Go through the listing and copy each line with the string "arrows".
== Segment start ==
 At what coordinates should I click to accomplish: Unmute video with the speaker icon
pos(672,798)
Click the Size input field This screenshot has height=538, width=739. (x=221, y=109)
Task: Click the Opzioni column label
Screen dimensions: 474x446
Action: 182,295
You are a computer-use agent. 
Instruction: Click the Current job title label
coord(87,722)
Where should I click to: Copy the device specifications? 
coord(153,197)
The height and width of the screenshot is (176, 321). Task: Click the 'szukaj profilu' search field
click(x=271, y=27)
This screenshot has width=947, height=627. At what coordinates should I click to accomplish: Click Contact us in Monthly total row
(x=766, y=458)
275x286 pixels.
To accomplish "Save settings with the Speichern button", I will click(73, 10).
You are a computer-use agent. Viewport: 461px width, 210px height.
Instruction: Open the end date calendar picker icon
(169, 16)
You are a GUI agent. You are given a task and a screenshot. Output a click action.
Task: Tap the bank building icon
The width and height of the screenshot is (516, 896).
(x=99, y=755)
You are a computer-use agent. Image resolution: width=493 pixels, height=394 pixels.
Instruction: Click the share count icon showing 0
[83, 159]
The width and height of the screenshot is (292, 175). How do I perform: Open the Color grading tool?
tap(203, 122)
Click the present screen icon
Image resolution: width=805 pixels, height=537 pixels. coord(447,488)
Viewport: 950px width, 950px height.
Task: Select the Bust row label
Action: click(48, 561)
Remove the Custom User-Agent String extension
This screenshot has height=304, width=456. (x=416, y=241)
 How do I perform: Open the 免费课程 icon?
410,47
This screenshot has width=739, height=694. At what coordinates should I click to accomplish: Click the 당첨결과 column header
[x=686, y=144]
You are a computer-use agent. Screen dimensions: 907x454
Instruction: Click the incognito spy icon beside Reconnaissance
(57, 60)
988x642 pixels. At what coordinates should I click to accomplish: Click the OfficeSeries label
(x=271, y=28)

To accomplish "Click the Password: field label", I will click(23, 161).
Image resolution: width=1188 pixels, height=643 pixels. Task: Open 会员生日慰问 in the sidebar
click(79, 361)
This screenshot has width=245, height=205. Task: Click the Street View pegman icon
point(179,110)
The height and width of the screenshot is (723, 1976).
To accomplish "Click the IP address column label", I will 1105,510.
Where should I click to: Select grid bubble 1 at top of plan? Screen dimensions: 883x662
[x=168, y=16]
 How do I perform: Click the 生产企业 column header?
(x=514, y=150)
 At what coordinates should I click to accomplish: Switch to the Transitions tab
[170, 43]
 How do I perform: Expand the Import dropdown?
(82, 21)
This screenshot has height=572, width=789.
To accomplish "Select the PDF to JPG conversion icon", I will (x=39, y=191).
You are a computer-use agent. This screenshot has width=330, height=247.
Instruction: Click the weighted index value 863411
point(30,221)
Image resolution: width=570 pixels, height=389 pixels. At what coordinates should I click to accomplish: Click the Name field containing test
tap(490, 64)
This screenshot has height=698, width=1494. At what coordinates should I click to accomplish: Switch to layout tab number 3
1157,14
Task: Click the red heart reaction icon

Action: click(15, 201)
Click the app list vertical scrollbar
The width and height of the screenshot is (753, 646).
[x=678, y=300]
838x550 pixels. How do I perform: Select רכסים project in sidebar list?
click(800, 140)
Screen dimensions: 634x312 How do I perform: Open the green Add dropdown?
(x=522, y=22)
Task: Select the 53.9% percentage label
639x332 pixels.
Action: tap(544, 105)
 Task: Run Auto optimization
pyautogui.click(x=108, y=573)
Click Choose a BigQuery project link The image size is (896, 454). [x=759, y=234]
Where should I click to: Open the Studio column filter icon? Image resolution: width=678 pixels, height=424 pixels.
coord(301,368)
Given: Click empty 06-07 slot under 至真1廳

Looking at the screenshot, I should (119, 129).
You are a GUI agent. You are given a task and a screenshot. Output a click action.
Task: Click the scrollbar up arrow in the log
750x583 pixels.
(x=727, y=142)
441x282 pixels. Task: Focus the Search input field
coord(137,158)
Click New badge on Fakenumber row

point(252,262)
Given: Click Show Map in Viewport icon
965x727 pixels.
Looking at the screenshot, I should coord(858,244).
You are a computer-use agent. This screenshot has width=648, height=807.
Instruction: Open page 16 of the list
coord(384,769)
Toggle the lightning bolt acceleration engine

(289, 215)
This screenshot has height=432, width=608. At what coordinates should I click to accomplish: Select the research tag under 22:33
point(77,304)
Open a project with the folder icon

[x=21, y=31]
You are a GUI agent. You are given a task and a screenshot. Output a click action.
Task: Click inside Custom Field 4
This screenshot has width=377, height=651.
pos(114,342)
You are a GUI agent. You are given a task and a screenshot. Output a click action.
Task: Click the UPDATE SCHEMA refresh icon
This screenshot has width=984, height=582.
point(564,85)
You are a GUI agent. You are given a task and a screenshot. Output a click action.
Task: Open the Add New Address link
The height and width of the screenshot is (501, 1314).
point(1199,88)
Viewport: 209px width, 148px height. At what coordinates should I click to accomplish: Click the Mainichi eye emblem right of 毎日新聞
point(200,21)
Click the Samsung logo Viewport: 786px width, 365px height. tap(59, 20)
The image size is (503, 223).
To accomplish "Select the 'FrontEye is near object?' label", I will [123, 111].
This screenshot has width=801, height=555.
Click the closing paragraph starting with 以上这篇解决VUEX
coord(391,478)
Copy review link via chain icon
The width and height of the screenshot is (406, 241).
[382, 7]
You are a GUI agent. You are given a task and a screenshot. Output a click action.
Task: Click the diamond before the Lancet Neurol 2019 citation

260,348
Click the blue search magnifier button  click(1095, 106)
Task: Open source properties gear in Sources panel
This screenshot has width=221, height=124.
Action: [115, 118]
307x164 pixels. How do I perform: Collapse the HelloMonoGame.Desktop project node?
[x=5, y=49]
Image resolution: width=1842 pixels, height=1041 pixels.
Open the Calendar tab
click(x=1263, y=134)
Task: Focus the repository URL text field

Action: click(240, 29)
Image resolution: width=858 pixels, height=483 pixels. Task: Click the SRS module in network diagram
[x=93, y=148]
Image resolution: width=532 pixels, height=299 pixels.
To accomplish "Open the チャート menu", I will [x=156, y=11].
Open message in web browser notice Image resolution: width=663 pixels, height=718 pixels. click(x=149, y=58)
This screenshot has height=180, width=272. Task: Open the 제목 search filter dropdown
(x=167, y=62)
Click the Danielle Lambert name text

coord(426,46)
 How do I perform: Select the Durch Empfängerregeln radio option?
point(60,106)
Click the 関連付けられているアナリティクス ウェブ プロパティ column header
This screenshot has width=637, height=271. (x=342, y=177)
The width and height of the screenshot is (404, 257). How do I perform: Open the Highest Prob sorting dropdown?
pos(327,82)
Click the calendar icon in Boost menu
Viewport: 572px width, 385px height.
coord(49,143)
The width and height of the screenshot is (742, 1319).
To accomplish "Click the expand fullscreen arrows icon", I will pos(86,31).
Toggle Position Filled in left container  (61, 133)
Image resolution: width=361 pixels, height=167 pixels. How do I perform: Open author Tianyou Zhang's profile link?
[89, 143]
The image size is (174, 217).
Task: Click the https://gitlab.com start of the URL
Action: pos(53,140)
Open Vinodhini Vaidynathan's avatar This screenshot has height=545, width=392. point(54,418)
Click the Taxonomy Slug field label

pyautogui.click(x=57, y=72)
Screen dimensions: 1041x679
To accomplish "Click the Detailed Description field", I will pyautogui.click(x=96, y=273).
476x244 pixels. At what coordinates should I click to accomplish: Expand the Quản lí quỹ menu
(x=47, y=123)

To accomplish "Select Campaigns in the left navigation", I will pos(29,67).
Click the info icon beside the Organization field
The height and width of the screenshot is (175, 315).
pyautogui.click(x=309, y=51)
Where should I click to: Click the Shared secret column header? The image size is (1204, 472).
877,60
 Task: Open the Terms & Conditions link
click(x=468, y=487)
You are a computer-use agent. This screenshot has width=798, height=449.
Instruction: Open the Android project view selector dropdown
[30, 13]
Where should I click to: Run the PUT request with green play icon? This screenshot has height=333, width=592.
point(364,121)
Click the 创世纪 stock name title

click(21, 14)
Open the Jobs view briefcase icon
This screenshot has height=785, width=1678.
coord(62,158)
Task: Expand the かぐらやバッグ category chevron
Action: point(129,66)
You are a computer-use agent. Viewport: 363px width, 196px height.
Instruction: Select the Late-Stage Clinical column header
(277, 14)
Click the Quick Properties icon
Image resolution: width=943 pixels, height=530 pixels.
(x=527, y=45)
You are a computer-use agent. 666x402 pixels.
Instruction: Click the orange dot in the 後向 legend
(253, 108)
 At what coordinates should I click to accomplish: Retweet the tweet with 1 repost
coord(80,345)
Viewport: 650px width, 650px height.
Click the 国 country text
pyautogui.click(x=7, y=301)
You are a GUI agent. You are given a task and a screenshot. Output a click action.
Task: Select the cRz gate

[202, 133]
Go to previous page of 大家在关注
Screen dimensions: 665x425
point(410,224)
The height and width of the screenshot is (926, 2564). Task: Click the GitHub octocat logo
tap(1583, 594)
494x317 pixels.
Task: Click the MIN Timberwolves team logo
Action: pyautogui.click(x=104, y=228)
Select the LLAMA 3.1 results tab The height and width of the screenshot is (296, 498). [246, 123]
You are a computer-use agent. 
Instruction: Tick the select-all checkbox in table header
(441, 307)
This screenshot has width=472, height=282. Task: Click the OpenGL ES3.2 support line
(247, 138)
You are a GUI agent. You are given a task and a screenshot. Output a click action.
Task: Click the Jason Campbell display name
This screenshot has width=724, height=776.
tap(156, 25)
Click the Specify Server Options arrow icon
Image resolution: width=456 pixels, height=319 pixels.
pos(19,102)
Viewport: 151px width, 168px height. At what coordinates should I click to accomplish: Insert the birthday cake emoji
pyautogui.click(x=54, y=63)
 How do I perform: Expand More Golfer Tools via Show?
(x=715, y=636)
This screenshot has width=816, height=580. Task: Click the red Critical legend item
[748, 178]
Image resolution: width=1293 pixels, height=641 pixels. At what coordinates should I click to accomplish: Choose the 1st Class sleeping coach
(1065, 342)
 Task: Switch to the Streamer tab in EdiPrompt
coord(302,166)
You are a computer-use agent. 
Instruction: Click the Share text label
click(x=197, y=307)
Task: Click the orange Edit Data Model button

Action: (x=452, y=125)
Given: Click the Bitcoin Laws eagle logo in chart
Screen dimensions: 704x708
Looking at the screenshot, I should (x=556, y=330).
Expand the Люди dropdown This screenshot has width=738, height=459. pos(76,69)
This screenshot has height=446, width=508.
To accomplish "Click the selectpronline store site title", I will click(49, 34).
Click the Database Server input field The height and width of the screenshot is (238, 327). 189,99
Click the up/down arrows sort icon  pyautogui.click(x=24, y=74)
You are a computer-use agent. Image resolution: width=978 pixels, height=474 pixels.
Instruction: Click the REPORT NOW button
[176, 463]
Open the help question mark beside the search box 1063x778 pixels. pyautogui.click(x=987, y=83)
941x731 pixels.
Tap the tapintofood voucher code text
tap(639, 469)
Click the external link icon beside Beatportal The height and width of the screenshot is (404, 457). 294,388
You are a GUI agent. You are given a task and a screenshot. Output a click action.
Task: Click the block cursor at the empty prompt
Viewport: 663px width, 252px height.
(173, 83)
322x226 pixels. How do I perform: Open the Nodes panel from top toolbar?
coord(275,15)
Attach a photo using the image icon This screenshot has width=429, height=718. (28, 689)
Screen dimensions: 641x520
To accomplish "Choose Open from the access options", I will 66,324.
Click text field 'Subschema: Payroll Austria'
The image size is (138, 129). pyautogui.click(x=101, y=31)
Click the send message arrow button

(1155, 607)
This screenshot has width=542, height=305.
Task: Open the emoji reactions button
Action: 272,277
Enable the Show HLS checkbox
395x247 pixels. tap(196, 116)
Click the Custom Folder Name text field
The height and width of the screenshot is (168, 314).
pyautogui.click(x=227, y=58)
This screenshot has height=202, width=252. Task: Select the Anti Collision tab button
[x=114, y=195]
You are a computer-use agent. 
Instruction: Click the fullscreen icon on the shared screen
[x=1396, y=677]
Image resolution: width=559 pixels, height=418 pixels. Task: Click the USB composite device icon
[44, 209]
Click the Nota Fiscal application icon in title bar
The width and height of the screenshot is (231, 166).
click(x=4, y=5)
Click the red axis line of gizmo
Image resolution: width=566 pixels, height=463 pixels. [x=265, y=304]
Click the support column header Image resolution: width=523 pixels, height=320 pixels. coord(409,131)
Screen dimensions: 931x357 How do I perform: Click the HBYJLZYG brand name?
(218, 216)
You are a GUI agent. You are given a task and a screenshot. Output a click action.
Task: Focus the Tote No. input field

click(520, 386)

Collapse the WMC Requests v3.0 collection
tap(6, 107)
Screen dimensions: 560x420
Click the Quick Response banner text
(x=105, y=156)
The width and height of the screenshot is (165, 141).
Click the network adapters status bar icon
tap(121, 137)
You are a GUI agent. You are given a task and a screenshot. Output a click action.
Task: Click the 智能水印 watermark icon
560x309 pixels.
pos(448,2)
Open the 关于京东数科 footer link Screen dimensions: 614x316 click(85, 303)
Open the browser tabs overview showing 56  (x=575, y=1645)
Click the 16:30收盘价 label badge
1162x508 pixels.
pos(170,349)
== Segment end ==
- Output of the exercise:
To accomplish "Click the expand fullscreen arrows icon", I will pos(86,31).
Click the up/down arrows sort icon  pyautogui.click(x=24, y=74)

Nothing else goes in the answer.